What needs to be done: From the first line to the last, write out the records exactly, leaving out images.

Source records:

=-=-=

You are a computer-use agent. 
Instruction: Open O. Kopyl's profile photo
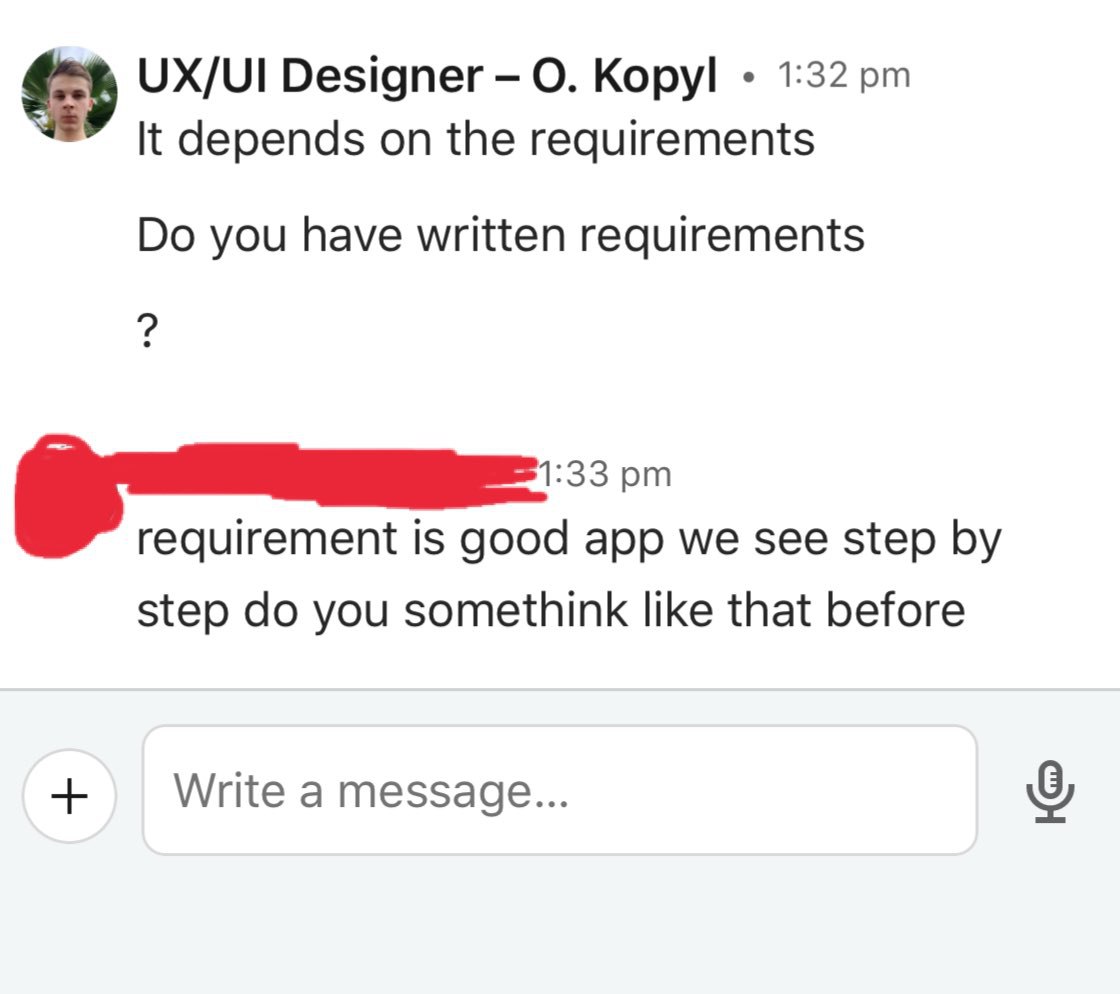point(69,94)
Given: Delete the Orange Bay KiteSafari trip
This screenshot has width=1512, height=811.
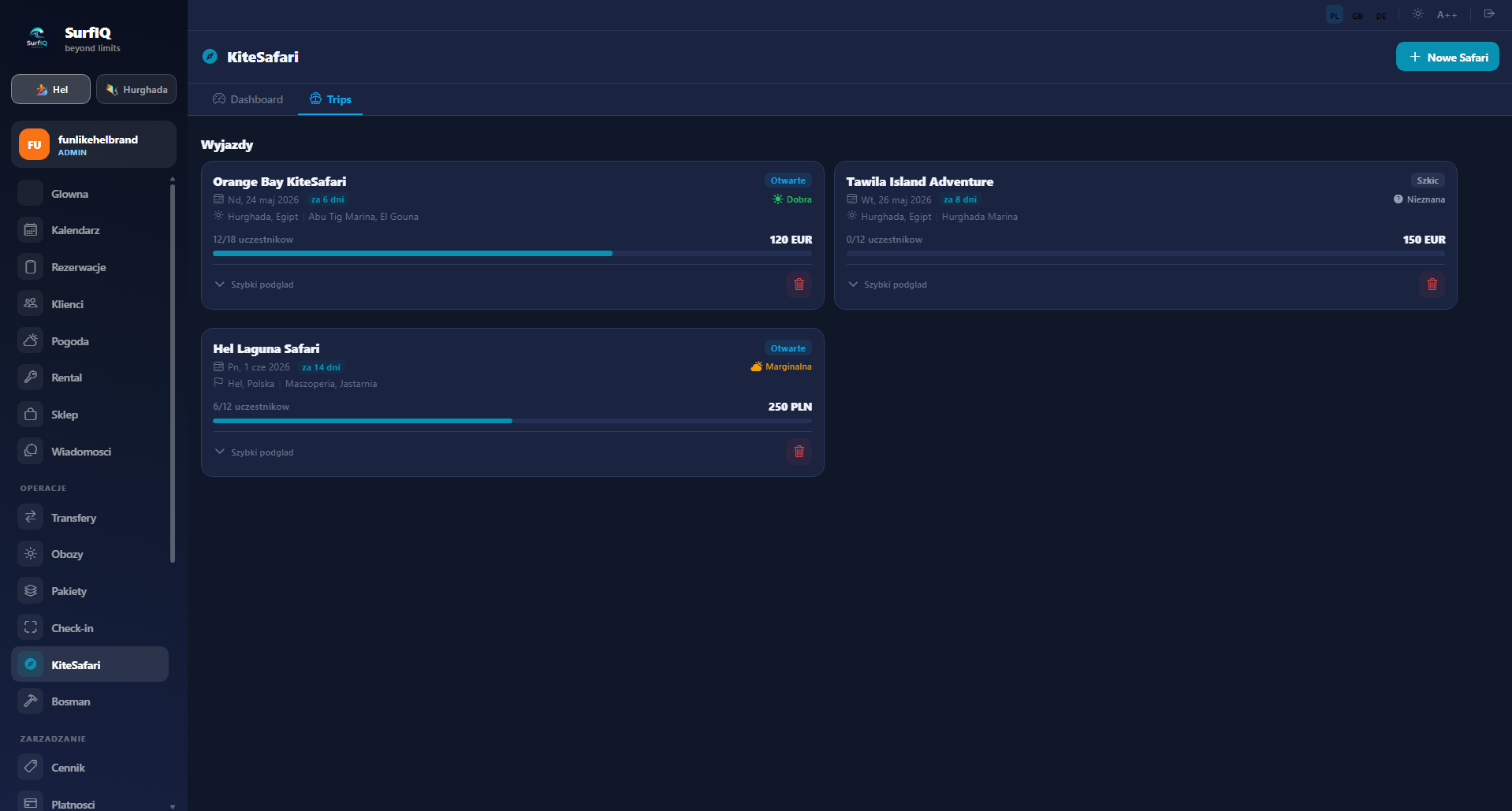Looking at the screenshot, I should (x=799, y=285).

=-=-=

Written solution:
You are a computer-use agent. 
Instruction: Open O. Kopyl's profile photo
point(69,94)
Given: Delete the Orange Bay KiteSafari trip
This screenshot has width=1512, height=811.
Looking at the screenshot, I should (x=799, y=285).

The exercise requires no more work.